Here are the rules for "tidy" originally put forth by Hadley Wickham [1,2]:
- Each variable forms a column.
- Each observation forms a row.
- Each type of observational units forms a table.
So the question becomes "what is the advantage of bootstrapping on columns".
It gives you what bootstrapping always gives, but applied to the column space:
- robust characterization. when a column is important, and excluded, error is much larger and vis versa. This can add emphasis on giving higher weight to higher importance variables, and given that tree-weights are inverse to error, this can reduce the impact of less important variables.
- Accelerated compute: when you operate on less data, ceteris paribus, your algo runs faster.
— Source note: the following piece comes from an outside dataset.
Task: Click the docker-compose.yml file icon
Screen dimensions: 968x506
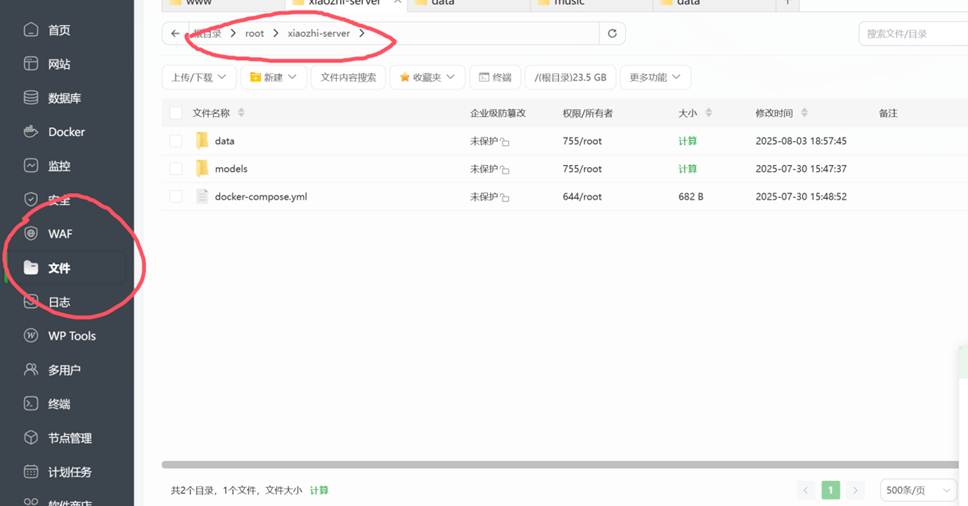Action: pyautogui.click(x=202, y=197)
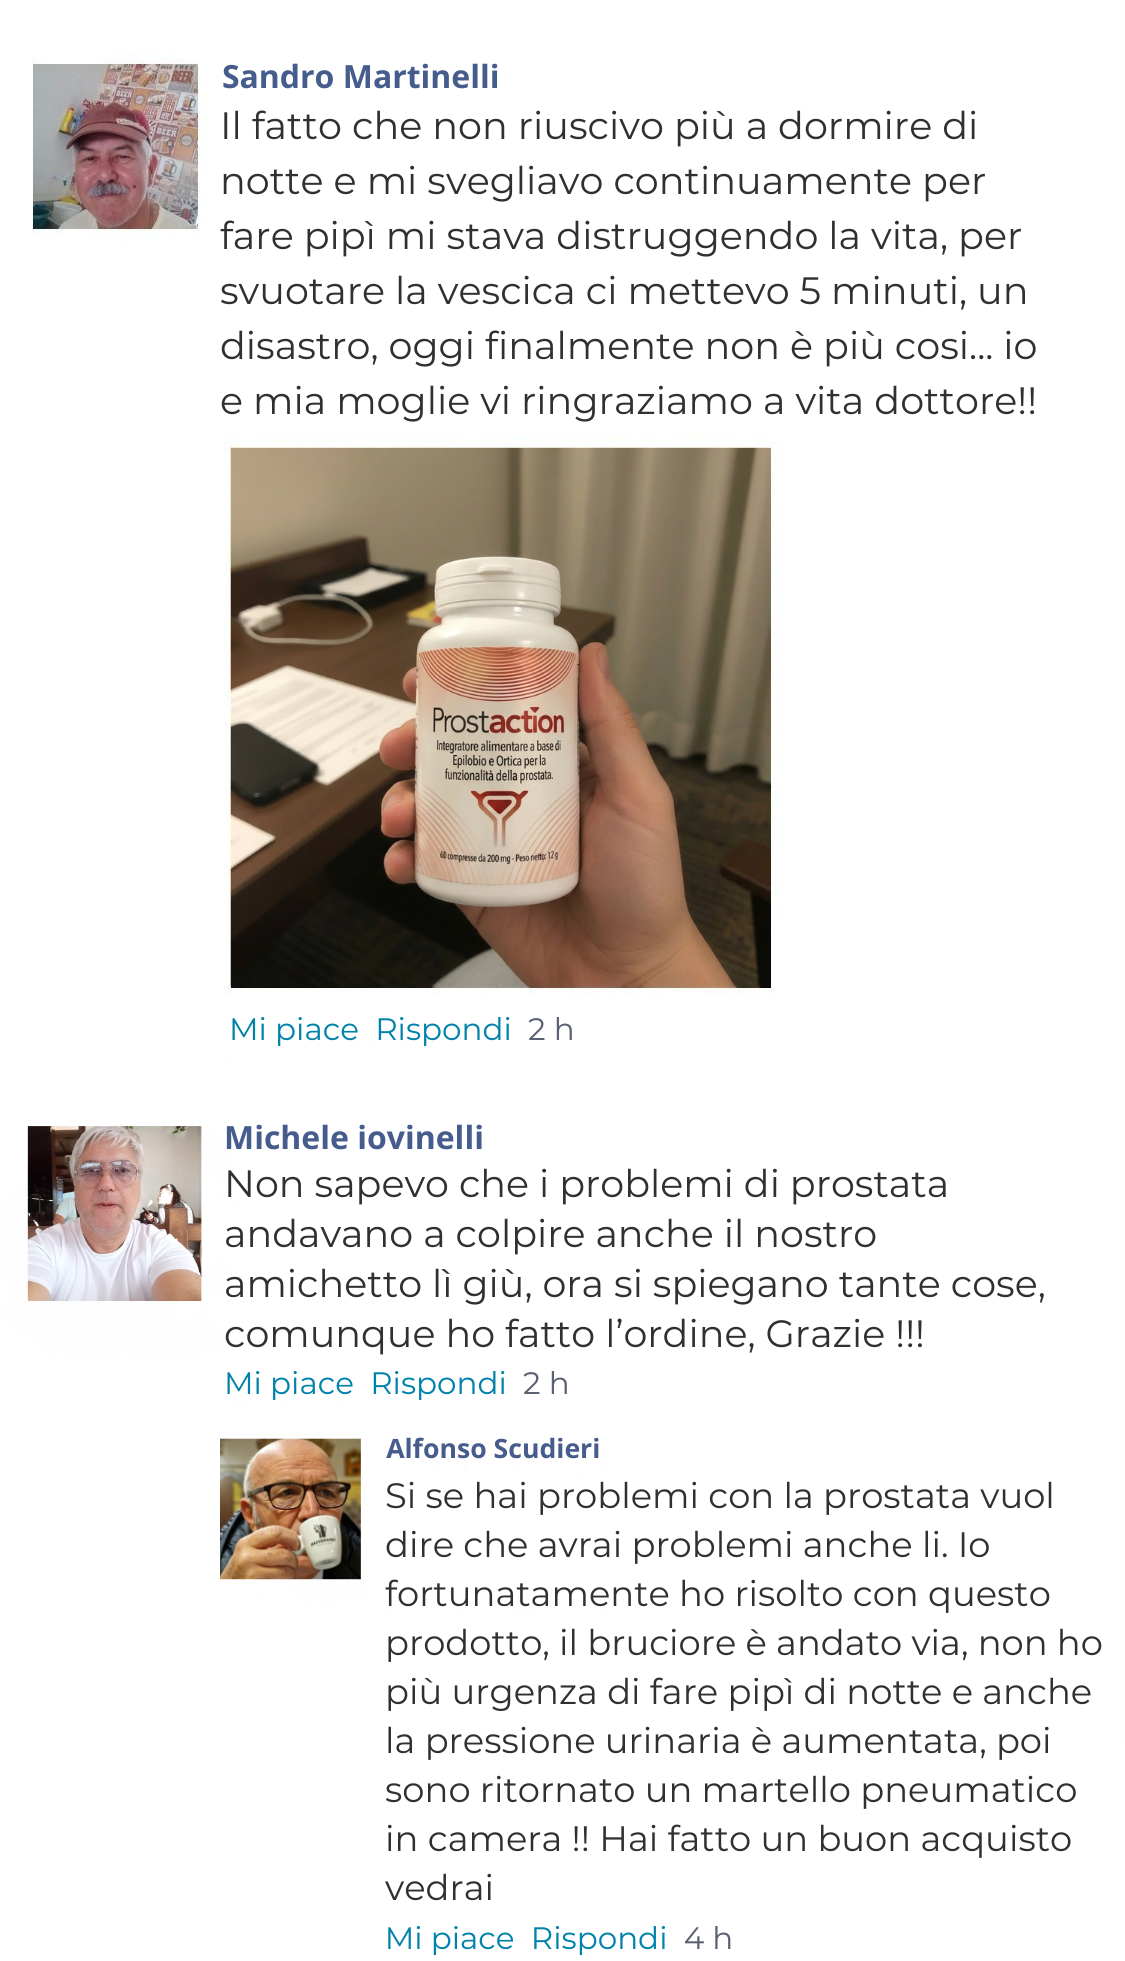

If you make each tree with 75% of the columns, then they construct faster.
A classic CART-model looks at the along edges of the hyper-rectangle to find the location where a binary split of the domain best improves the measure of goodness. This is the stump. It then repeats the process for every sub-parcel of the domain until stopping criteria is met. A CART-model is a weak learner.
In a random forest, the parallel ensemble of CART-models, one is trying to aggregate weak learners to overcome their bias. Because there is more than one element required for an "ensemble" the ensemble can depart from classic CART and do things like bootstrap in row and column spaces. By column-wise bootstrapping, we are only looking at a subset of the axes for splitting. By row-wise bootstrapping, we are looking at a subset of points when evaluating the split metric.
The value of the approach is data-dependent. Mileage varies, as always.
There are, I have heard, some substantial compute-speedups to be found, but they only work if the whole column is treated as a single entity. I'm thinking about Gini importance or variance based trees. You can compute the score for the whole, and a subset, and then in O(1) get the score for the other subset. This doesn't work if you are bootstrapping on the rows(samples) but only on the columns(variables).
So the trade-off made is that the rows are resampled once per tree and the columns are resampled at each split. This allows faster compute per tree, faster per split, and allows bootstrapping on both.